Pharmaindustrie im Umbruch: Schaltkreise statt Neurotransmitter

Die herkömmliche Psychopharmakologie ist im Umbruch, Wissenschaft und Industrie setzen auf Nervenschaltkreise und Hirnstimulation

Erschienen in der Telepolis v. 13.11.2013
Von Jörg Auf dem Hövel

Über Jahrzehnte wurde den Neurotransmittern die primäre Rolle bei allen neuronal-psychischen Prozessen zugeschrieben. Die Botenstoffe standen im Zentrum der Psychopharmakologie, bei jeder mentalen Krankheit wurde zuerst geschaut ob der Neurotransmitter-Haushalt beeinträchtigt war.
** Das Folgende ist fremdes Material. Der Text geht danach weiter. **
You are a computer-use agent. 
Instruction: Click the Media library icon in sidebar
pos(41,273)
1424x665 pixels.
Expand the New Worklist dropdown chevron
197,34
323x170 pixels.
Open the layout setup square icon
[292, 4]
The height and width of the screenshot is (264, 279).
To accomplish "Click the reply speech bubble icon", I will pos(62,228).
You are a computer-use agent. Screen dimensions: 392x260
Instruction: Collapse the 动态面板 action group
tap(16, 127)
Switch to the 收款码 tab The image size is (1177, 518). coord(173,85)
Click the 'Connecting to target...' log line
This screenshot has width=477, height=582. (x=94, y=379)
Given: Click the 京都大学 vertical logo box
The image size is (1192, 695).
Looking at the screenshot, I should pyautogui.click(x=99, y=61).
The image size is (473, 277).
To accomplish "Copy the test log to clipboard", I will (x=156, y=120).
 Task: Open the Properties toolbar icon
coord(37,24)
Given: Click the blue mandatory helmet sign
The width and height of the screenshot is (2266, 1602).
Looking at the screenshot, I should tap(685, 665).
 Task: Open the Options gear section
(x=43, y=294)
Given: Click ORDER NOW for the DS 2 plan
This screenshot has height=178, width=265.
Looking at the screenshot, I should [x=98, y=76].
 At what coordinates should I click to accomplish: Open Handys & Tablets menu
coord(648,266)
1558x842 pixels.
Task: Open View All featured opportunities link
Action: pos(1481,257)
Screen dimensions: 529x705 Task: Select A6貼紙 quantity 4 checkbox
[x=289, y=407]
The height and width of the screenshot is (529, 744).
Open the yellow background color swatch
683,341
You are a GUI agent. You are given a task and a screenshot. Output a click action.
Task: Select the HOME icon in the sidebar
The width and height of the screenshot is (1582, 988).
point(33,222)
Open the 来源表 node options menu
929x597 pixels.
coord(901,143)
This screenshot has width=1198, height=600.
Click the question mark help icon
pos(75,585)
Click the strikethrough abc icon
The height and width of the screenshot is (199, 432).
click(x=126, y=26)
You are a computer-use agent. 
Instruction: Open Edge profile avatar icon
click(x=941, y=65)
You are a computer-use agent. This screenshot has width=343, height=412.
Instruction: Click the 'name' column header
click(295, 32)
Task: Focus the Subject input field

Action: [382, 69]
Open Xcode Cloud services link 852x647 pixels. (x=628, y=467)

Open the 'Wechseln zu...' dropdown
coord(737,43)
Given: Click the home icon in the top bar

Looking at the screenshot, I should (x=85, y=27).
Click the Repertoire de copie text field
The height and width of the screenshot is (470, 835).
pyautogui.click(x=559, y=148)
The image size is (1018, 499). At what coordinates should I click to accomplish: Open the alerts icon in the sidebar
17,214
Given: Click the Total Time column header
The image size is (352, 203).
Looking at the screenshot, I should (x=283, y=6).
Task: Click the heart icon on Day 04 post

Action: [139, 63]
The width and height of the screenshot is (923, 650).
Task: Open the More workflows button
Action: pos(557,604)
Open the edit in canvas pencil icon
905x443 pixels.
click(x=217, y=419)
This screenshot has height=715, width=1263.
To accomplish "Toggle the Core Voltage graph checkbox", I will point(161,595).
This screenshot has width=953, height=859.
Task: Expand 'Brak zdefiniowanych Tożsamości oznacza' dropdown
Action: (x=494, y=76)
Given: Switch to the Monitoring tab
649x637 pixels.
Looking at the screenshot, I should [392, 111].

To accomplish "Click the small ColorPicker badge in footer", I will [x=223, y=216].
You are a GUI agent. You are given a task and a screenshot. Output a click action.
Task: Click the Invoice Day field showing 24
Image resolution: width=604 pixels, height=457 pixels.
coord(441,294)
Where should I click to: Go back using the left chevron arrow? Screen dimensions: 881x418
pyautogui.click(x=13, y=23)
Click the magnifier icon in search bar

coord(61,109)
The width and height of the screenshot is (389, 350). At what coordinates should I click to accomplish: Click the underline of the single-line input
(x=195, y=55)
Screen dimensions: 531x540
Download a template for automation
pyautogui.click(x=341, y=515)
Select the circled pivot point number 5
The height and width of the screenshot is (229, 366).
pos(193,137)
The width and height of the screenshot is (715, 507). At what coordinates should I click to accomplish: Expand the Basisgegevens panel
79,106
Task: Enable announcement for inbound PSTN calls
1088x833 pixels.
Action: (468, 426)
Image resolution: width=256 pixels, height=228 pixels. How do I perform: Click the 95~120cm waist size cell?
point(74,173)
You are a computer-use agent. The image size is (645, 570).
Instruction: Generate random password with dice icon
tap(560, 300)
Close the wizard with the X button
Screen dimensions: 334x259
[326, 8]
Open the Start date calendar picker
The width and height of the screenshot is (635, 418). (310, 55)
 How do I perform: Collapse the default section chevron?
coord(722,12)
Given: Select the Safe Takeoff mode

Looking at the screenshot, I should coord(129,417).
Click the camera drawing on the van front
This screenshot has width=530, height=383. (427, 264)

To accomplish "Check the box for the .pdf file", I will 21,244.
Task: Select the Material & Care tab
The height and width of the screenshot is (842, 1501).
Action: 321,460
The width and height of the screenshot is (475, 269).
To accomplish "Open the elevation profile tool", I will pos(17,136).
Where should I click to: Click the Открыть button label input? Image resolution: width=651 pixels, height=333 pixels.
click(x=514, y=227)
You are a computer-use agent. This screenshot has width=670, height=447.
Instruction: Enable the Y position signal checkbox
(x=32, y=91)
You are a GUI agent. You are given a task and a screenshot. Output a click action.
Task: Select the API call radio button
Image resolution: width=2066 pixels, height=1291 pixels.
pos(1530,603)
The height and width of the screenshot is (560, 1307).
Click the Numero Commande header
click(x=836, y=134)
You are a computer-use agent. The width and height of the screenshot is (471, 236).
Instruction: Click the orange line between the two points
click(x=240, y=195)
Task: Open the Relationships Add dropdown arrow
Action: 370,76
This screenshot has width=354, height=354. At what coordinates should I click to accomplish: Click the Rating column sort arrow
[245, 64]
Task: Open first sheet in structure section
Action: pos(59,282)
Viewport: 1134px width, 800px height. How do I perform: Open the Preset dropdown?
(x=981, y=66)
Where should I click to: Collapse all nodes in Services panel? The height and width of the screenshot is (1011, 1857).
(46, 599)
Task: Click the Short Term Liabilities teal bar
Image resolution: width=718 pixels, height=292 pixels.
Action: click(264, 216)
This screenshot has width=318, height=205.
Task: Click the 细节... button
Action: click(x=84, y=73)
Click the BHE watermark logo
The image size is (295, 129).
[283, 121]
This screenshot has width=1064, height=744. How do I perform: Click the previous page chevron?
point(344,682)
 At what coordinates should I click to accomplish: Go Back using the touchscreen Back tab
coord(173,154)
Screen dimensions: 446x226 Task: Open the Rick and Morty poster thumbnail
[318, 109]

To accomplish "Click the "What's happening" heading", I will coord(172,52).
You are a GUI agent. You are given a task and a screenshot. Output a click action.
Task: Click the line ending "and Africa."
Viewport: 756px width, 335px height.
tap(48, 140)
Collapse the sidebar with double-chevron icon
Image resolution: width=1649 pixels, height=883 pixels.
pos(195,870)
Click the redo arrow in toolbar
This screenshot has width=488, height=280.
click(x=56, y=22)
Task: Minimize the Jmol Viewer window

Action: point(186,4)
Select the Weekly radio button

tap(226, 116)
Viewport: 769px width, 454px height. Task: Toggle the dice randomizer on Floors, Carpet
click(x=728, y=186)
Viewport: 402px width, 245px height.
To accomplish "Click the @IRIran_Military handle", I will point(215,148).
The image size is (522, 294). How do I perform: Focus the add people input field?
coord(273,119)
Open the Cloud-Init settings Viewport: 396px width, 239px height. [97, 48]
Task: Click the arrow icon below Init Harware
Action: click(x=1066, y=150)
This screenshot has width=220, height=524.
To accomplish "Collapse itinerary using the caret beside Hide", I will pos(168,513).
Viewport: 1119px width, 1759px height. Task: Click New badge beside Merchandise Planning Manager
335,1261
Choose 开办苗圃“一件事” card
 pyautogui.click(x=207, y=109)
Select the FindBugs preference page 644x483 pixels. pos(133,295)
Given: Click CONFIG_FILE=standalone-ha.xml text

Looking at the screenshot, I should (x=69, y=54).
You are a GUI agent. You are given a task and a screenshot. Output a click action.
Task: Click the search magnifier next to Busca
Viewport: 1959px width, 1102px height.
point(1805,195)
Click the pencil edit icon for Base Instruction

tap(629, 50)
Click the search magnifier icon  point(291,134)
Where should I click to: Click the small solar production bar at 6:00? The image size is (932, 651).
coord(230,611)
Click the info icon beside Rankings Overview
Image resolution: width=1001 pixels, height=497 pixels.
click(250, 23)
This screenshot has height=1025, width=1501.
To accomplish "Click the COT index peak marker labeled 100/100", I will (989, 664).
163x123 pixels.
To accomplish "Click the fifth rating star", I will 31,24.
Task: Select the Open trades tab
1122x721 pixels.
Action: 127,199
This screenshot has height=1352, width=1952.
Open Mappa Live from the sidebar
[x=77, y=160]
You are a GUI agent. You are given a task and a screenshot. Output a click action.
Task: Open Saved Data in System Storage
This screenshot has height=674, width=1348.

So entstanden Theorien chemischer Imbalancen. Für Depressionen ist noch heute die Serotoninmangel-Hypothese etabliert, obwohl schon lange bekannt ist, dass fehlendes Serotonin nicht automatisch zu Depressionen führt. Ein anderer Botenstoff, Dopamin, gilt als „Belohnungsmolekül“, und wird bis heute in kausalen Zusammenhang mit Suchterscheinungen gebracht. In der Konsequenz besteht Psychopharmakologie noch heute oft und vereinfacht gesprochen darin, eine psychoaktive Substanz in den großen Topf „Gehirn-Körper“ zu werfen, kräftig umzurühren und zu testen, ob die Synapsen reagieren.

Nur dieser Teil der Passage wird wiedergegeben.